H3Africa PI: Dr. Erisa Mwaka Sabakaki
Institution: Infectious Diseases Institute, Makerere University
Project Affiliation: Ethical and Social issues in Informed Consent Processes in African Genomic Research
There is a high demand for genomics research results from research participants. However, there is minimal literature on whether people living with HIV would like to receive their individual results from pharmacogenomics research. This study explored the factors influencing participants’ preferences and reasons for desire to receive individual results from pharmacogenomics research.
A convergent parallel mixed methods study design was conducted. A survey was conducted among 225 participants using an investigator-assisted questionnaire.
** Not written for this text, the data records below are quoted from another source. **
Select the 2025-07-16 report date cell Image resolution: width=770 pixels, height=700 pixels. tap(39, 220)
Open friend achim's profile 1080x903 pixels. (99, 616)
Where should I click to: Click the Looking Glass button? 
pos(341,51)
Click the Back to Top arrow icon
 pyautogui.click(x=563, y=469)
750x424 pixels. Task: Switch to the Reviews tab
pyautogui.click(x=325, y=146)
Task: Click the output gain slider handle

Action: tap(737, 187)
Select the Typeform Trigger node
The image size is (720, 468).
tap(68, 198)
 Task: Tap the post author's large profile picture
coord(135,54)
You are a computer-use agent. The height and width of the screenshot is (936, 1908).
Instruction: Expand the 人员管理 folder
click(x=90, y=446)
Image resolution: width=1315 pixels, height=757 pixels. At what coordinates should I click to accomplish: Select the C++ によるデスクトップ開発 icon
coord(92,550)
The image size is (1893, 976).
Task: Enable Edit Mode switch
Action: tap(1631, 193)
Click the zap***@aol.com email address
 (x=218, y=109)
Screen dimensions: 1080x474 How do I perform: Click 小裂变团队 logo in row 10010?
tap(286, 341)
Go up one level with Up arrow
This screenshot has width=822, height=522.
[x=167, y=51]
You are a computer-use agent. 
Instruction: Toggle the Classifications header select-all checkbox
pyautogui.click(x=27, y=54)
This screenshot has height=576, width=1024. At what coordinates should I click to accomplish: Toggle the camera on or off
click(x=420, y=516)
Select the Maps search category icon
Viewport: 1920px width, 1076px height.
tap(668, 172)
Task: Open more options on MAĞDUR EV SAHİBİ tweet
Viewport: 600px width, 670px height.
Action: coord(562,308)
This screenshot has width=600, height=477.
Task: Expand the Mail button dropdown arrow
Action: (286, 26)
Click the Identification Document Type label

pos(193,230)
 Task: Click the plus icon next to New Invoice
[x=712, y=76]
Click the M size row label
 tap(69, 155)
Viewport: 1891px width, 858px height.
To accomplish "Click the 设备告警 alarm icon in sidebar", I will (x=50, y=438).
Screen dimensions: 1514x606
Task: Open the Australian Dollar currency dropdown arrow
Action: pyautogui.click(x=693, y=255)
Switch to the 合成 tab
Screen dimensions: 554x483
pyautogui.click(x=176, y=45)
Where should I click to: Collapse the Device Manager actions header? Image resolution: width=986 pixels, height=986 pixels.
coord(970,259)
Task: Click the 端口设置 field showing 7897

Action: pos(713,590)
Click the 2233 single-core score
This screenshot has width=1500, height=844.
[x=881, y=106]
Five focus group discussions were also conducted with 30 purposively selected participants. Quantitative data was analyzed using a modified Poisson Model. Thematic analysis was used for the qualitative data. Triangulation was done for clear understanding of the data.
Majority were female (60%) with a median age of 38 years. Half of the participants had attained post primary education, 72% were self-employed and 65% were living in nuclear families.
The majority 98% wanted to receive their primary results. Of these 149 (66%) wanted to receive all results (both primary and some incidental findings), 72 (32%) wanted to receive some incidental findings) and only four (1.8%) did not want to receive any results at all. Among those who wanted to receive some incidental findings, 93% preferred well-established results and 96% preferred results of treatable and preventable conditions. Participants’ preferences were influenced by religion (p=0.036), duration on antiretroviral therapy (p=0.001) and the duration of receiving care at the HIV treatment and care clinic (p=0.045). There were three emergent theme: awareness about feedback of individual results; reasons for participants’ desire to receive results; and reasons for not wanting to receive results from pharmacogenomics research.
Overall, participants desire to receive feedback from pharmacogenomics research; specifically, results that are well established and clinically actionable. Researchers ought to educate participants about genomics research and the ethical, legal and social implications of genomics results before returning them. This way, participants will make an informed decision regarding the choices of results they prefer to receive and minimize possible harm that may result from the study findings.